Quello che deve seguire ora è un’agenda elettorale serrata per l’anno 2021: elezioni di sindaci, consiglieri, e per la prima volta dal ritorno alla democrazia, dei governatori regionali, finora nominati dall’esecutivo. Inoltre, in tale votazione saranno eletti i costituenti (155) che redigeranno la nuova Costituzione. Nel 2022 si terranno le elezioni presidenziali e il plebiscito per l’uscita della nuova Costituzione, con il quale i cittadini dovranno approvare o respingere il testo della Carta fondamentale. Come si può notare, il processo politico è stato cooptato dalla struttura istituzionale dello Stato, il che può solo significare l’addomesticamento della potenza politica della rivolta. Però, al medesimo tempo, sono in corso discussioni e mobilitazioni politiche e sociali attorno ai temi più urgenti e sensibili per una discussione costituente: l’accesso all’acqua e alle risorse naturali come un diritto salvaguardato dallo Stato; l’educazione, la salute, la previdenza sociale come diritti sociali; il sistema delle quote riservate alle etnie originarie. Finora la forza delle mobilitazioni non ha dato i suoi frutti; il controllo popolare di questo processo dipenderà dal grado e dai livelli di organizzazione popolare e dalla capacità di sostenere le mobilitazioni di piazza. I dadi sono ancora in aria e nulla si è ancora ottenuto. La lotta va avanti.

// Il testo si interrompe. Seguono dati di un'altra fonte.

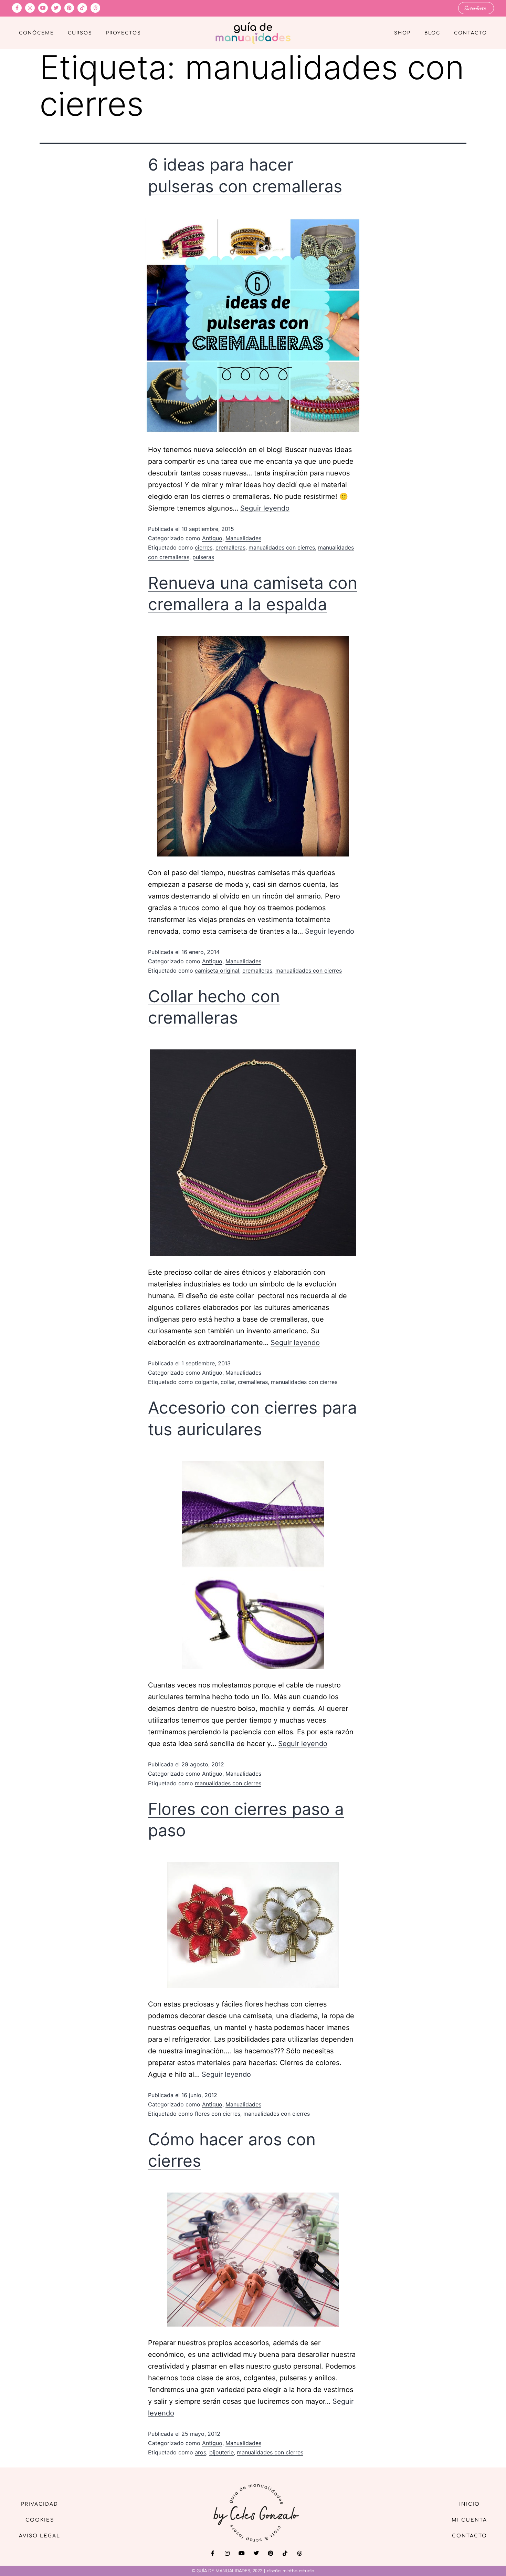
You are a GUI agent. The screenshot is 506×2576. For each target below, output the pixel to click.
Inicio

[1] Cfr: Hardt, Michael & Negri, Antonio. Multitud. Guerra y democracia en la era del Imperio. Barcelona: Debate, 2004, pp. 120 e ss.

[2] Soto García, Pamela & Rojas Castro, Braulio. “La paz y el cuerpo político”, in C. Berrios y G. Jara (eds.), Contrapuntos Latinoamericanos. Doce ensayos políticos-filosóficos para problematizar el continente. Valparaíso: Ediciones Inubicalistas, 2020, p. 15-31, in particolare pp. 15-16.

[3] Cfr: Rojas Castro, Braulio. “¿Para qué una constitución? El conflicto entre la fuerza destituyente y el poder constituyente del pueblo”. In AA.VV:, Arde. Acción Revolucionaria De Escritorxs. Libro colectivo por el Apruebo Constituyente. s/d, 2020, p. 292.

[4] Diego Portales Palazuelos (1793-1837), politico conservatore utilizzato come simbolo dalla dittatura di Pinochet, scrisse in una lettera nel 1834: «So che con o senza la legge, quella signora che chiamano Costituzione deve essere violata quando le circostanze sono estreme. E che importa se ciò accade, quando in un anno questa bambina lo è stata così tante volte, proprio a causa della sua perfetta inutilità».